- _GIVEN RECORDS_:
=======

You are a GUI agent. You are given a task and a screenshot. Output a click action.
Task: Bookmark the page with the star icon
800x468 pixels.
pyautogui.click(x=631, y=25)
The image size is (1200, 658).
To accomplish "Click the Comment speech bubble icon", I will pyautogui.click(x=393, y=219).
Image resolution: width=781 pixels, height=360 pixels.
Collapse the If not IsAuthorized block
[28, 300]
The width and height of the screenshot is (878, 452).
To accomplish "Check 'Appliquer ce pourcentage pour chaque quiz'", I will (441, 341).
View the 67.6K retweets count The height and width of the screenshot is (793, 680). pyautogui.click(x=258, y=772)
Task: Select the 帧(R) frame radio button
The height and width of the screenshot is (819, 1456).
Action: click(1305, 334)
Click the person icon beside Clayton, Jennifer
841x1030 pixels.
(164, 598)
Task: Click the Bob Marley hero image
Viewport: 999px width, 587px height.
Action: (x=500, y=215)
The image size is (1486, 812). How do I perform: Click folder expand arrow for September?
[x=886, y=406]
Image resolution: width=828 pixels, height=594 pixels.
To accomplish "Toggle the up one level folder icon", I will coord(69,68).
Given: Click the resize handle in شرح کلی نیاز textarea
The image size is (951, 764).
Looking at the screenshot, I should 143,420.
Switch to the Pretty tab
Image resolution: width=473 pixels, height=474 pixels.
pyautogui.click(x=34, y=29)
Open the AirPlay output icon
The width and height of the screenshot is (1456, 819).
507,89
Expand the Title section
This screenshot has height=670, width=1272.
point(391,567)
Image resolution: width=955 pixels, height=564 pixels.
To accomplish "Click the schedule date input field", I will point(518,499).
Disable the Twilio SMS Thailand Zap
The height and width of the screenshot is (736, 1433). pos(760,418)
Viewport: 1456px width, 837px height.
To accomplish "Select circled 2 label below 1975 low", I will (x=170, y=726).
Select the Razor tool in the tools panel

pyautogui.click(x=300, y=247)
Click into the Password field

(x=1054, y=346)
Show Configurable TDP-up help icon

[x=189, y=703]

=======

- _WHAT YOU HAVE TO DO_: Lay out the lines of the records as a JSON list of strings, one string per line and no blank lines, from the line containing "Disable the Twilio SMS Thailand Zap" to the end of the records.

- _SOLUTION FOR THIS EXERCISE_:
[
  "Disable the Twilio SMS Thailand Zap",
  "The height and width of the screenshot is (736, 1433). pos(760,418)",
  "Viewport: 1456px width, 837px height.",
  "To accomplish \"Select circled 2 label below 1975 low\", I will (x=170, y=726).",
  "Select the Razor tool in the tools panel",
  "pyautogui.click(x=300, y=247)",
  "Click into the Password field",
  "(x=1054, y=346)",
  "Show Configurable TDP-up help icon",
  "[x=189, y=703]"
]